1. How it's served.  Most people will do the right thing and give you a Bloody Mary that's made-to-order.  But some places serve a Bloody Mary from a ready-made batch that's been hanging out in a pitcher full of ice for 45 minutes—typically seen at all-you-can-drink brunch places.  Who wants a watered-down Bloody Mary? Nobody. 

2. The mix.  Some prefer thin, some prefer thick.  Some prefer chunks of horseradish and fresh cracked black pepper, some prefer it smooth and factory-made.  Whatever your preference, you're pretty much guaranteed to be disappointed at least half the times you order one because the bartender's preference on mix won't match your own. 

3. Spiciness.  Same with the mix—some want their Bloody Mary to just have a tiny kick, others want to set their mouths on fire.  
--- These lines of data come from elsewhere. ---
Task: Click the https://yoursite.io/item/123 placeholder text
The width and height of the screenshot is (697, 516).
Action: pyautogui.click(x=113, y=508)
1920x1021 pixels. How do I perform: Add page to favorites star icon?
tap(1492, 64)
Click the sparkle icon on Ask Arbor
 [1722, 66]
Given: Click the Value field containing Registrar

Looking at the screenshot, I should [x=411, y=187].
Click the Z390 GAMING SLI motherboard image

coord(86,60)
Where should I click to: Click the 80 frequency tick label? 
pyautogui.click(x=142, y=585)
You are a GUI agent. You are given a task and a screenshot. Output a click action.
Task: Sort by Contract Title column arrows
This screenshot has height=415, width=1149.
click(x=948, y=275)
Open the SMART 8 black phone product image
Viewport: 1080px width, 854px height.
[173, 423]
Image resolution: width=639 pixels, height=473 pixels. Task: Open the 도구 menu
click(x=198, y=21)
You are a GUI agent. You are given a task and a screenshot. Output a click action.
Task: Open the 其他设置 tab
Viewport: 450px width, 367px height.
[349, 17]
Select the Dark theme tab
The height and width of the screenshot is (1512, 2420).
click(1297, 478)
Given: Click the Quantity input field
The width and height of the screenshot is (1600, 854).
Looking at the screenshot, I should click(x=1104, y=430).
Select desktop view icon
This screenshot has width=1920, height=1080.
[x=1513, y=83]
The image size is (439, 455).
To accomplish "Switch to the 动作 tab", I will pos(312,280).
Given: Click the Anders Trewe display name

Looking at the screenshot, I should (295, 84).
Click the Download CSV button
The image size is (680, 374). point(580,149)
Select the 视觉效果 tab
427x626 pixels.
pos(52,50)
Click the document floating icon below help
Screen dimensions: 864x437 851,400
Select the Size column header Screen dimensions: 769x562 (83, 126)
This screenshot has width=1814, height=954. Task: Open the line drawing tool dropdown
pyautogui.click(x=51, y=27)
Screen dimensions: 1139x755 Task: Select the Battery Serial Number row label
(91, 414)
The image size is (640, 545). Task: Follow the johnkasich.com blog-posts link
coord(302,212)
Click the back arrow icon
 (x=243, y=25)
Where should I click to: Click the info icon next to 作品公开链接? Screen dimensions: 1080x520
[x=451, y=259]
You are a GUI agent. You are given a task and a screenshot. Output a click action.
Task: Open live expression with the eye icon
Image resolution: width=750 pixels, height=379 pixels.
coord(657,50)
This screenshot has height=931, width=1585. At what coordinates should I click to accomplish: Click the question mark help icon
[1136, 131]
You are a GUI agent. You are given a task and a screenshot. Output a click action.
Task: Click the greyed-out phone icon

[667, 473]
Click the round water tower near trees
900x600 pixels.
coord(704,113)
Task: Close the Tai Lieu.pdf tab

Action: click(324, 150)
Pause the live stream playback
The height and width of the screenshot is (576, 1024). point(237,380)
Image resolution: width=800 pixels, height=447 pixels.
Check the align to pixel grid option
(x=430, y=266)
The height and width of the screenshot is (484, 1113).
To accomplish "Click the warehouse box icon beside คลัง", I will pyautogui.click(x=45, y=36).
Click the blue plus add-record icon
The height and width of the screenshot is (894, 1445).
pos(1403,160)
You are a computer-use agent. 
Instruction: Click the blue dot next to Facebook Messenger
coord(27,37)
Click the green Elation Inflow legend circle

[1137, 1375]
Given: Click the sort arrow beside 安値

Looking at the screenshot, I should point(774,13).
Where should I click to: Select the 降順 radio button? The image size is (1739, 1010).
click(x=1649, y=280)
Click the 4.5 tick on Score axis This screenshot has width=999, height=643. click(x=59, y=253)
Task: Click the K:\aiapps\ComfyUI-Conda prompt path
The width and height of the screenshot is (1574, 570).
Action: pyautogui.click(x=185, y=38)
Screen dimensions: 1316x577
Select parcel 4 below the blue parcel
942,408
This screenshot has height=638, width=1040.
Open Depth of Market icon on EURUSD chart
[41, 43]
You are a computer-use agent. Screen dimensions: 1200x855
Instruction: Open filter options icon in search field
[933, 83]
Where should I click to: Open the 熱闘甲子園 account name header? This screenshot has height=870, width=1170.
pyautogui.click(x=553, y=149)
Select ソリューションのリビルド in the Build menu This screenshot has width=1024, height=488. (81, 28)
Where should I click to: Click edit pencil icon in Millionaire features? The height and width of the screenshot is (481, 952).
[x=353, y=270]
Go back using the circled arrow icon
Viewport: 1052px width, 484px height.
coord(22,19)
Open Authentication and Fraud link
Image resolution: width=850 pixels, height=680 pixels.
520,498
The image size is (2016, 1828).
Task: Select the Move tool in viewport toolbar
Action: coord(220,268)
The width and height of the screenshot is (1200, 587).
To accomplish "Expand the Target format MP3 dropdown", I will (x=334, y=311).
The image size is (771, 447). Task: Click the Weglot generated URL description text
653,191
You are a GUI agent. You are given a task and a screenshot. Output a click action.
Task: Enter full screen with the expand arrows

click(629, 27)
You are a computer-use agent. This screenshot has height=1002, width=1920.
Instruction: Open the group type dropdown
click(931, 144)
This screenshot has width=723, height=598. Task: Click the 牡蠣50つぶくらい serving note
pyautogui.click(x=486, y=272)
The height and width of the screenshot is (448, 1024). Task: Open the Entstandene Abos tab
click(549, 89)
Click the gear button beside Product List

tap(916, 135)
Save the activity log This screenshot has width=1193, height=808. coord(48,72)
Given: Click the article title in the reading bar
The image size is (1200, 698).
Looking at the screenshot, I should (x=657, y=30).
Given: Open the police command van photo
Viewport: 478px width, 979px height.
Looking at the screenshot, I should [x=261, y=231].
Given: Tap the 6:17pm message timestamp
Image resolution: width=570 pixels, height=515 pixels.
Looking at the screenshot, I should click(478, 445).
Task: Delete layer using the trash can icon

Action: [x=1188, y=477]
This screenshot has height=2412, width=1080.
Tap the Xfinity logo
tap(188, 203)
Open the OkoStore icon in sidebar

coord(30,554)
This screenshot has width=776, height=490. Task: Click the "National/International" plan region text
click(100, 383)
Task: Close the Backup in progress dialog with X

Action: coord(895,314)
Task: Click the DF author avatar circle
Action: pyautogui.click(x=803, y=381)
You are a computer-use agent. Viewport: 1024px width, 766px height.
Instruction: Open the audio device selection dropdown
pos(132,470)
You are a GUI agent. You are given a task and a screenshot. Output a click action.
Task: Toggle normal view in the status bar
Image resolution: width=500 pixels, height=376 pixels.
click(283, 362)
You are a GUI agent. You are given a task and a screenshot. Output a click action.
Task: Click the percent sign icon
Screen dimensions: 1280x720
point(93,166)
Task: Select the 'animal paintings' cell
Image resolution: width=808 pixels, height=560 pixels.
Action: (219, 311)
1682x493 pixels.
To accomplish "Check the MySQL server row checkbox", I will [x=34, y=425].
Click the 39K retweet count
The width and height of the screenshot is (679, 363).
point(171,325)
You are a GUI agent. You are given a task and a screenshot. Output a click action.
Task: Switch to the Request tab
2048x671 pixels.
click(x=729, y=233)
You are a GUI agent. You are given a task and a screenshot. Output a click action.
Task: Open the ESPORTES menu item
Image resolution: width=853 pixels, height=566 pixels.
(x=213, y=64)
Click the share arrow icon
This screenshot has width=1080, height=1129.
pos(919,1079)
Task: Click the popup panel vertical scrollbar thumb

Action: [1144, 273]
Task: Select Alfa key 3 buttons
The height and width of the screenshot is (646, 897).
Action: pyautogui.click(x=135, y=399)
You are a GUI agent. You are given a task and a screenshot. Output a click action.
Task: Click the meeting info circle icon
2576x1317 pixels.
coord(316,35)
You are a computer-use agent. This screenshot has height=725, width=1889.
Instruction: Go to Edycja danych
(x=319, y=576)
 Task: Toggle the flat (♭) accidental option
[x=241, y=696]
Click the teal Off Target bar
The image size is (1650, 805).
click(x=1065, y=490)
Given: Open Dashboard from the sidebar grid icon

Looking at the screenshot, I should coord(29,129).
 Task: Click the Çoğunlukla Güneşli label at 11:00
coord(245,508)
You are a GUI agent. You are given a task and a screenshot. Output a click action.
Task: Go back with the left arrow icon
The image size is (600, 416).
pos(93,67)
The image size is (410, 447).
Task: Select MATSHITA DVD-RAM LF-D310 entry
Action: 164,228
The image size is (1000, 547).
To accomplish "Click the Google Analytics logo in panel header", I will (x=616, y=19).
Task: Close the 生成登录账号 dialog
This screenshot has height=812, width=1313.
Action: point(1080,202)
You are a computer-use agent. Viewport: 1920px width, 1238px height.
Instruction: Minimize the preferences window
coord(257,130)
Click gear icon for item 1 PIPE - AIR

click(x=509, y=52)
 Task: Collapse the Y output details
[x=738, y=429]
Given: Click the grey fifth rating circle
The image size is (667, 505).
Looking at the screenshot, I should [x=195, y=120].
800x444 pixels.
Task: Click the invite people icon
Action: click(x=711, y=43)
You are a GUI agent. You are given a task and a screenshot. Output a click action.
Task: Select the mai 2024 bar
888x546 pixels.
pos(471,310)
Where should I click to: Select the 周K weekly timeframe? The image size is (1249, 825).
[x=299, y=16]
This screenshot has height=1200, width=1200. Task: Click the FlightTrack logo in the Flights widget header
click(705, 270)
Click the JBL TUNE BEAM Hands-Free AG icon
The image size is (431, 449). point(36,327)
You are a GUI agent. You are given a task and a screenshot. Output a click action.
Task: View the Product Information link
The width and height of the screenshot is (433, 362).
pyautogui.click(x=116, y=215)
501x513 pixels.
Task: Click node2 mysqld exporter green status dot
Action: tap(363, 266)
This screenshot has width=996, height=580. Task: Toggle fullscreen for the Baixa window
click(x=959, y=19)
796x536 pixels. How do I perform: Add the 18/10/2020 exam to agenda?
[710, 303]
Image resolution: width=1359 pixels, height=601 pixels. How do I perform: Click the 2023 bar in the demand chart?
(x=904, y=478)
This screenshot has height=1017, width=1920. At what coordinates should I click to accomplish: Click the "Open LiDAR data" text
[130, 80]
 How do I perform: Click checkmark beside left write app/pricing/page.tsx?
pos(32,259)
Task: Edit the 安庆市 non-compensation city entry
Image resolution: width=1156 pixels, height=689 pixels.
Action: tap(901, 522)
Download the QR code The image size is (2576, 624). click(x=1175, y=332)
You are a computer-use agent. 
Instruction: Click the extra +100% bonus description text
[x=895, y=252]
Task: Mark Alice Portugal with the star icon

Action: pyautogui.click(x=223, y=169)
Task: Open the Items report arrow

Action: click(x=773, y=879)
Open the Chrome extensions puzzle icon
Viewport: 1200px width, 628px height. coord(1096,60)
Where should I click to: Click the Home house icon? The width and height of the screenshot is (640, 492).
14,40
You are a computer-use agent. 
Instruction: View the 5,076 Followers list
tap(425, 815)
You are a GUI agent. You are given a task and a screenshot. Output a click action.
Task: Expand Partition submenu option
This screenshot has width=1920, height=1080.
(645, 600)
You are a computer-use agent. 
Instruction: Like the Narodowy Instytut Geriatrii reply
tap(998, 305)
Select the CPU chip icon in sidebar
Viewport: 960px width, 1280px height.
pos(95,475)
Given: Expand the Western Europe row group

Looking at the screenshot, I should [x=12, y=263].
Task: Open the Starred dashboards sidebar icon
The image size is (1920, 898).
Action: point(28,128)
4. Acoutrements.  As the artisanal cocktail movement has reached its fever pitch, bartenders have been given the freedom to serve you a cocktail with a bunch of bullshit sticking out of it.  A Bloody Mary has always been the perfect cocktail for doing just this, because it's probably the heartiest drink you can order outside of a milkshake.  But let's cool it, okay?  Can I eat a stalk of rosemary?  No.  A chunk of pepperoni?  YOU'RE DISGUSTING.  Celery, bro.  Stick to the celery.   

I think I've belabored the point enough—Bloody Marys are complicated mistresses.  That's why you always want to start with a quality base, like what you'll get with Hellfire Club Bloody Mary Mix ($28, Arrowhead Farms).  Buy this for yourself, bring it to a friend's BBQ along with a bottle of vodka—it's a party in a bottle.